---------- Document segment ----------

Winters are long and cold & dark. It’s already frosting overnight. It gets dark by around 4:15pm in the winter.
You will always be considered from away, no matter how long you live there.
Real estate is being bought up like crazy by out of staters - cash, sight unseen, over ask. Yarmouth, Falmouth, Cape etc will be ruined by out of staters.
Portland is awesome.
Anonymous
Anonymous wrote:
Anonymous wrote:One other caveat. If you eventually move to the suburbs like Falmouth, ticks are a scourge and Lyme disease is pretty endemic. I have two cousins with chronic Lyme, but they don’t think it’s unusual.
Yes, excellent point. So many ticks. We were visiting a friend there for a week and had to do nightly tick checks on each other.


That is terrifying.
Anonymous
I live in Southern Maine. Portsmouth, NH is no different, very cold, lots of snow. Check out areas on Cape Cod. Winters on the Cape are mild, less snow. Friends play golf on the Cape almost year round, a little chilly, but still nice.
Anonymous
I lived in Portland after college and loved it. At the time I wanted a bigger city and left but now that I’m older have often second guessed leaving.

If you want to live in Portland proper, check out the West End for more traditional living and the East End for more of a hipster feel.

Also look at South Portland - there are beautiful condos right over the bridge with water views.

Or if you have $$$$$ buy a multimillion dollar property in Cape Elizabeth or South Portland. Divine!
Anonymous
Anonymous wrote:
Anonymous wrote:
Anonymous wrote:One other caveat. If you eventually move to the suburbs like Falmouth, ticks are a scourge and Lyme disease is pretty endemic. I have two cousins with chronic Lyme, but they don’t think it’s unusual.
Yes, excellent point. So many ticks. We were visiting a friend there for a week and had to do nightly tick checks on each other.


That is terrifying.


You get used to the tick checks, like anything in the world. Havent heard a perp aboit Lyme in Maine since the Great Plague arrived.
Anonymous
" Portland is crazy tiny. Like 60k people or something. Half the size of new haven, ct. "

Nobody lives in Portland, Maine, anymore. It's too Portlandia. Everyone moved to South Portland.
Anonymous
Anonymous wrote:
Anonymous wrote:After living in DC almost my whole life, I’m thinking of moving to Maine. I spend August in the Southern part of Maine, and love it there, but I’m a city girl and am wondering what Portland is like. Any suggestions on places to live, things to do? What’s good, and what isn’t?

---------- Data section ----------

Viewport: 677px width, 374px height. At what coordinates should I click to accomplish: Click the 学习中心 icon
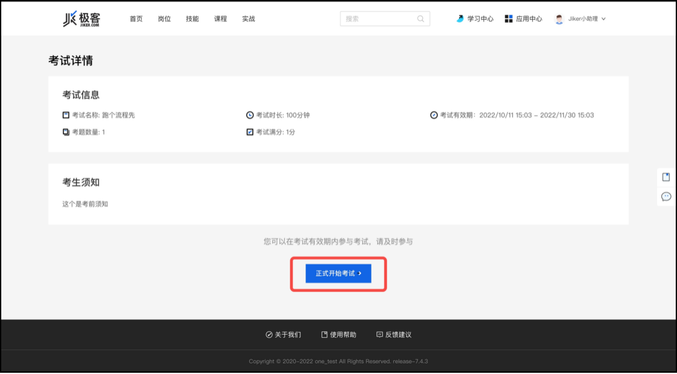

----------

Activity list:
1. Answer these from the thread about living in Portland, Maine:
(a) Around what time does it get dark there in winter?
(b) Which part of Portland is recommended for more of a hipster feel?
(c) Where do friends play golf almost year round?
2. Extend the thread about living in Portland, Maine, picking up right after its final line.

Response list:
1.
(a) Around 4:15pm.
(b) The East End.
(c) On Cape Cod.

2.
Before you make this decision, spend Jan Feb there.

— native Mainiac.


You're not a native, If you were, you'd know it's "Mainer."
Anonymous
Living in Maine is more expensive than one may think. Portland - and its suburbs have high taxes. It's cold so you spend a lot of money on heat. Outside of certain industries (e.g., medicine) salaries aren't allowing for large living. But it's a completely different way of life from DC and other major cities -- less bustle etc. Also, Portland, more than any other city/town in Maine, boasts some real diversity -- and you see that particularly in its student population. So if you are moving from a major city, suburbs are a sea of white. Portland is also definitely more left leaning than the rest of the state so if politics are important to you that's a consideration.
Anonymous
Anonymous wrote:Living in Maine is more expensive than one may think. Portland - and its suburbs have high taxes. It's cold so you spend a lot of money on heat. Outside of certain industries (e.g., medicine) salaries aren't allowing for large living. But it's a completely different way of life from DC and other major cities -- less bustle etc. Also, Portland, more than any other city/town in Maine, boasts some real diversity -- and you see that particularly in its student population. So if you are moving from a major city, suburbs are a sea of white. Portland is also definitely more left leaning than the rest of the state so if politics are important to you that's a consideration.


High taxes and left leaning. Now that's an odd combination!